▸ YOUR INSTRUCTIONS:
Return only the final portion of the entries: the line with "Viewport: 1192px width, 1108px height." and every line after it, each one exact.

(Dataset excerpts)
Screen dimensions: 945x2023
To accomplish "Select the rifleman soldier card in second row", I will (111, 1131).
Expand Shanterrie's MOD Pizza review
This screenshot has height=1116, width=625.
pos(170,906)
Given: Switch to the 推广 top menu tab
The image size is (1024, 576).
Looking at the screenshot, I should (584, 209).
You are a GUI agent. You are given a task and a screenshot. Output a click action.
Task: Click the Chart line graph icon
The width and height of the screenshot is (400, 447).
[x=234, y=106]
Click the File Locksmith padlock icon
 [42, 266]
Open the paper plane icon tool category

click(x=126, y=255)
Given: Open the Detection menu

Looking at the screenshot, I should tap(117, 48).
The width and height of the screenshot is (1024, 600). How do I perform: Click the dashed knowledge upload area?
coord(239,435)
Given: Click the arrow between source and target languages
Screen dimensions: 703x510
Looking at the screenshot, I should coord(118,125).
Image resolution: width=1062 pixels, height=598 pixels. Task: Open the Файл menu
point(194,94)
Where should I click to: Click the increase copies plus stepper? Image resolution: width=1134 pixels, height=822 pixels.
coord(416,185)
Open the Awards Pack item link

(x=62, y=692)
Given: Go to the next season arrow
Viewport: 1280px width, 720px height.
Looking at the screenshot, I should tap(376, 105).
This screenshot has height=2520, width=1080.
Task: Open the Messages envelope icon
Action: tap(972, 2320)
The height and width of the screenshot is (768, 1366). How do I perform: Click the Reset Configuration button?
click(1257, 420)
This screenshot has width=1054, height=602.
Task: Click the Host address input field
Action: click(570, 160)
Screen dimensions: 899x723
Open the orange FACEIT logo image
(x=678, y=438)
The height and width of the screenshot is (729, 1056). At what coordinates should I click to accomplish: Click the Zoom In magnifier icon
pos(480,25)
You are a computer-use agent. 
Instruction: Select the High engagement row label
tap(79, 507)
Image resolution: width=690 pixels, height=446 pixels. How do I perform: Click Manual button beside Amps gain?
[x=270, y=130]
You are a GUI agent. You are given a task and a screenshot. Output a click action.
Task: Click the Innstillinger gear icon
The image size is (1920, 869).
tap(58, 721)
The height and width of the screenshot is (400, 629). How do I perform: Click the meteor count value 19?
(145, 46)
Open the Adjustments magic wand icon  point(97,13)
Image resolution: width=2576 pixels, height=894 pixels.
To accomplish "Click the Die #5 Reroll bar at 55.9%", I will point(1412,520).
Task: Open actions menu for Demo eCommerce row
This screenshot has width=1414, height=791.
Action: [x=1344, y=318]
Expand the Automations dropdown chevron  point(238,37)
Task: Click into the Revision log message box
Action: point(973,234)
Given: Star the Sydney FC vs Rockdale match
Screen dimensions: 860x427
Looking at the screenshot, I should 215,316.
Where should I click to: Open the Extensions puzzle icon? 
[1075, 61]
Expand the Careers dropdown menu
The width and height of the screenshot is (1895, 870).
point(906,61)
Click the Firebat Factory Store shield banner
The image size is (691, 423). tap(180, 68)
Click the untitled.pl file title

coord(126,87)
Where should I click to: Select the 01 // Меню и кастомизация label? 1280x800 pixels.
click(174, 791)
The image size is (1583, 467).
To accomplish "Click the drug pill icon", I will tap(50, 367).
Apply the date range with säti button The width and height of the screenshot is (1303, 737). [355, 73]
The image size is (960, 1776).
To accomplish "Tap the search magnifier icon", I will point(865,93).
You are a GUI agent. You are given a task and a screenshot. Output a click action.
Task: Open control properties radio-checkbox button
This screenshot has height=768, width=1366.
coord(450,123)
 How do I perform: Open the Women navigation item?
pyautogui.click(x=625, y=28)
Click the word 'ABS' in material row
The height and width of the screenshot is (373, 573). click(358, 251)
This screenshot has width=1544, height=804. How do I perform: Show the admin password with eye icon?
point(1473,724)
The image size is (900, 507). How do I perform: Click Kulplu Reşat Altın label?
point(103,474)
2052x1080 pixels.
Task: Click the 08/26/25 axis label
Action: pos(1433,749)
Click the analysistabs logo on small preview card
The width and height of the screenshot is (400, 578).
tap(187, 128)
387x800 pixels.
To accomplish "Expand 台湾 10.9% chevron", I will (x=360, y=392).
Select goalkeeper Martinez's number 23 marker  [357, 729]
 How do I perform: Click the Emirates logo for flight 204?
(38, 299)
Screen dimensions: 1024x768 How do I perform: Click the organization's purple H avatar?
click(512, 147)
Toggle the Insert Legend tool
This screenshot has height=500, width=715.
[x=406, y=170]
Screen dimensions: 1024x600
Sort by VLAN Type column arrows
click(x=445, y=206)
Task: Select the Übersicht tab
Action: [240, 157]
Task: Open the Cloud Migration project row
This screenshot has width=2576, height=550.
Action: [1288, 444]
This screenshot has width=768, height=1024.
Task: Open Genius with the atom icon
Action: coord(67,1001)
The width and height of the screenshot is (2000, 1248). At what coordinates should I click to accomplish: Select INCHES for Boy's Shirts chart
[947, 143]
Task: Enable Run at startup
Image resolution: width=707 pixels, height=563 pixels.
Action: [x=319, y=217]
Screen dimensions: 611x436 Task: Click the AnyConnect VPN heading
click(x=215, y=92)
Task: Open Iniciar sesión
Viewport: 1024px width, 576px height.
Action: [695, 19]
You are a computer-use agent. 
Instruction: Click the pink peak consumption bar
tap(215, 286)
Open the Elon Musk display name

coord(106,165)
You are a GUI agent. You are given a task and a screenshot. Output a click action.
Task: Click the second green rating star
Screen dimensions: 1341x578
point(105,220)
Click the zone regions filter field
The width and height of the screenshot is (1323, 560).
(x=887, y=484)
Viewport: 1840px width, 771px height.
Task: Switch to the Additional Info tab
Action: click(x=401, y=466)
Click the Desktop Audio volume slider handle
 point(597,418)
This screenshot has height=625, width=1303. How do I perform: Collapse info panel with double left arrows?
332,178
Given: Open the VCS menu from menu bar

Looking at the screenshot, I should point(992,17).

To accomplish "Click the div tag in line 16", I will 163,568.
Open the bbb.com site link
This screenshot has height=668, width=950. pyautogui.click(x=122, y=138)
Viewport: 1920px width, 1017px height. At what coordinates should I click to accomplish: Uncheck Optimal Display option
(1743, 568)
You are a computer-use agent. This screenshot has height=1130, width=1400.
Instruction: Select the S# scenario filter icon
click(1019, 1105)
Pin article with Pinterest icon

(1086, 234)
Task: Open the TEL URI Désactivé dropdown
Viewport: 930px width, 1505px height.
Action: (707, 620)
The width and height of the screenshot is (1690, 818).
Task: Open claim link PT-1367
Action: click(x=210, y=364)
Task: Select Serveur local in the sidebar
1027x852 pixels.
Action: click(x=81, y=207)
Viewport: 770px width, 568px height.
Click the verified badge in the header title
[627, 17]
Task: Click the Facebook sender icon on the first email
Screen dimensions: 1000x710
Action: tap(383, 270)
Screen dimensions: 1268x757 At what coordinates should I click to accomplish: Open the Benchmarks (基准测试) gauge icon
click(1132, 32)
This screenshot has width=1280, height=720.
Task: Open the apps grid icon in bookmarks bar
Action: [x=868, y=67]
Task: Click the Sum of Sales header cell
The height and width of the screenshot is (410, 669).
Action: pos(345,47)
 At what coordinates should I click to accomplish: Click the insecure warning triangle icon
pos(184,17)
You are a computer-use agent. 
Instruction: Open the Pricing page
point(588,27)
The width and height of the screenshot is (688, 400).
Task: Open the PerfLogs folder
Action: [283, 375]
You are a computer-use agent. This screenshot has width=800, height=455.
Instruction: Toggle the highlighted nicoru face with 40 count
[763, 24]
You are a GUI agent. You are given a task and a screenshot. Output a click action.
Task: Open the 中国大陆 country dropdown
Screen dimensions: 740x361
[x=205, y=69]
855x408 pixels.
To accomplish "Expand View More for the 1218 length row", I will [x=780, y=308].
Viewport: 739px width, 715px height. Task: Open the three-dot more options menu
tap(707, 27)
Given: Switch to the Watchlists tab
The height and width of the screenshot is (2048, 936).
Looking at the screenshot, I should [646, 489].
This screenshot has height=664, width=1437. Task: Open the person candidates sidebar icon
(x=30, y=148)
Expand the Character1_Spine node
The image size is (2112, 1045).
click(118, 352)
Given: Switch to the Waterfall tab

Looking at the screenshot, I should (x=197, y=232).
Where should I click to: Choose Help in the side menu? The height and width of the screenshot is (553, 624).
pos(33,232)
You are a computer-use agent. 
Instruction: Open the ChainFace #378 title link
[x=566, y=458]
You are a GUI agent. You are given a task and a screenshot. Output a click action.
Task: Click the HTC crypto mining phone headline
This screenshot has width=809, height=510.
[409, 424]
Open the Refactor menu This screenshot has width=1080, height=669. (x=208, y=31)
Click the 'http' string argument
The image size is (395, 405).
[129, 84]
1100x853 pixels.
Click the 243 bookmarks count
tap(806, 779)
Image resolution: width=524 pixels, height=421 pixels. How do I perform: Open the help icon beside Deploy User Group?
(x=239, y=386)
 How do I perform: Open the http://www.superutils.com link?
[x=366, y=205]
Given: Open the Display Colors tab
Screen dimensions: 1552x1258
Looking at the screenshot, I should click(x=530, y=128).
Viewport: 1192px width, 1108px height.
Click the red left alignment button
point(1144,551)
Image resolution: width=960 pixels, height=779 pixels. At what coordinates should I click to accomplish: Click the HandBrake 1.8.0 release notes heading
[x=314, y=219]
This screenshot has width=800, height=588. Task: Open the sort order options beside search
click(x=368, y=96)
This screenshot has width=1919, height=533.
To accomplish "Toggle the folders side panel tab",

▸ FINAL ANSWER:
Viewport: 1192px width, 1108px height.
Click the red left alignment button
point(1144,551)
Image resolution: width=960 pixels, height=779 pixels. At what coordinates should I click to accomplish: Click the HandBrake 1.8.0 release notes heading
[x=314, y=219]
This screenshot has width=800, height=588. Task: Open the sort order options beside search
click(x=368, y=96)
This screenshot has width=1919, height=533.
To accomplish "Toggle the folders side panel tab",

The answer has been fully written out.